AI and the Future of Durable Coatings
Leveraging AI to enhance coatings is a key feature of the CoBRAIN initiative. By integrating computational and experimental datasets, AI can predict material behavior under various environmental conditions and over extended usage periods. This enables the development of coatings that are not only exceptionally durable but also tailored to specific applications. Incorporating AI into materials science accelerates innovation cycles and fosters environmentally sustainable solutions, offering industries a pathway to balance performance with economic and environmental responsibility (Verma, et. al., 2023).
Conclusions
Developing innovative and sustainable industrial coatings, with enhanced properties is not only a technological advancement, but also a transition to a greener and efficient future for European industries. Advanced coatings assist industries to reduce their environmental footprint and improve their financial performance, mainly by minimising waste, decreasing material and energy usage, and prolonging the lifespan of crucial components. CoBRAIN project is a key component to achieve a greener future through the progress of industrial coating.
References
Challener C., Assessed date (September 2024). An update on sustainability in the coatings industry. CoatingsTech Magazine, 2018, https://www.paint.org/coatingstech-magazine/articles/an-update-on-sustainability-in-the-coatings-industry/
Suárez-Vega A., et. al., Exploring Sustainable Coating Solutions for Applications in Highly Corrosive Environments, Coatings, 2024.

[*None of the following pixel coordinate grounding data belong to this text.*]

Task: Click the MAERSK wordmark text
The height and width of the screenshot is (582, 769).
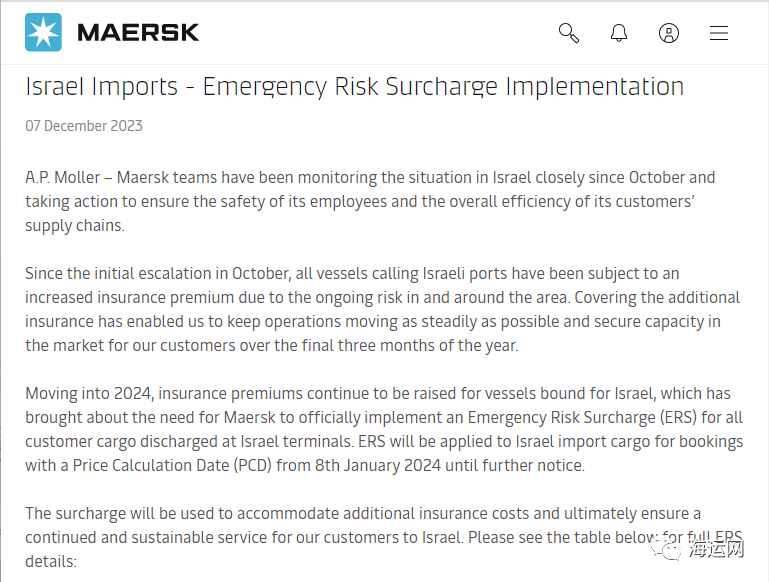Action: coord(138,33)
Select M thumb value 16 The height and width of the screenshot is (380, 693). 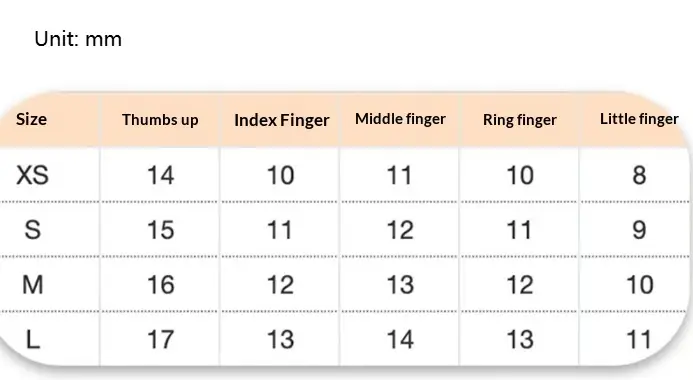click(161, 285)
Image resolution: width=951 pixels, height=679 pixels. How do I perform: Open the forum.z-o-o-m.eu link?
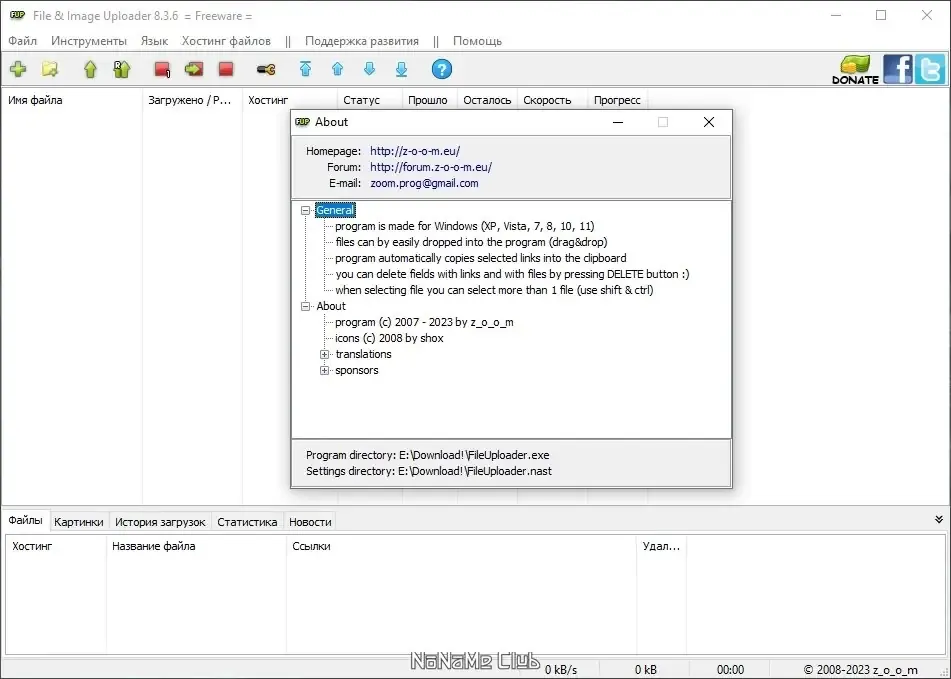[x=431, y=167]
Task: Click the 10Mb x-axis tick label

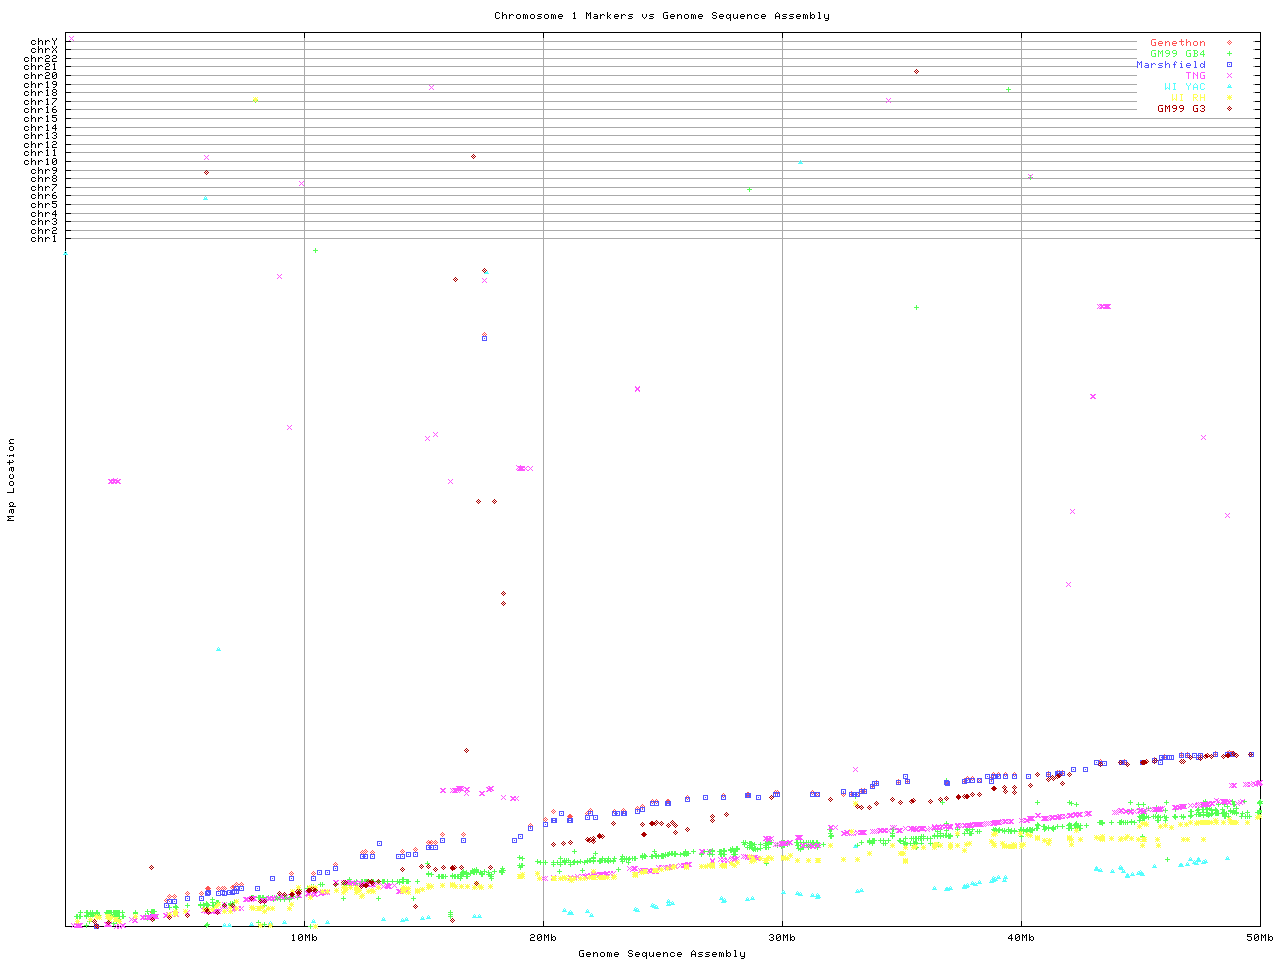Action: (304, 938)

Zhuk Y., Assessed date (September 2024). Improving component life in abrasive, corrosive aerospace environments, Aerospace Manufacturing and Design, 2019, https://www.aerospacemanufacturinganddesign.com/article/improving-component-life-in-abrasive-corrosive-aerospace-environments/
Bendikiene, R., et. al., Circular economy practice: From industrial metal waste to production of high wear resistant coatings, Journal of Cleaner Production, 2019.
Mulvaney, D., et. al., Progress towards a circular economy in materials to decarbonize electricity and mobility, Renewable and Sustainable Energy Reviews, 2021.
Cherrington, R., et. al., Exploring the circular economy through coatings in transport, Sustainable Production and Consumption, 2022.
Verma, J., et. al., Digital advancements in smart materials design and multifunctional coating manufacturing, Physics Open, 2023.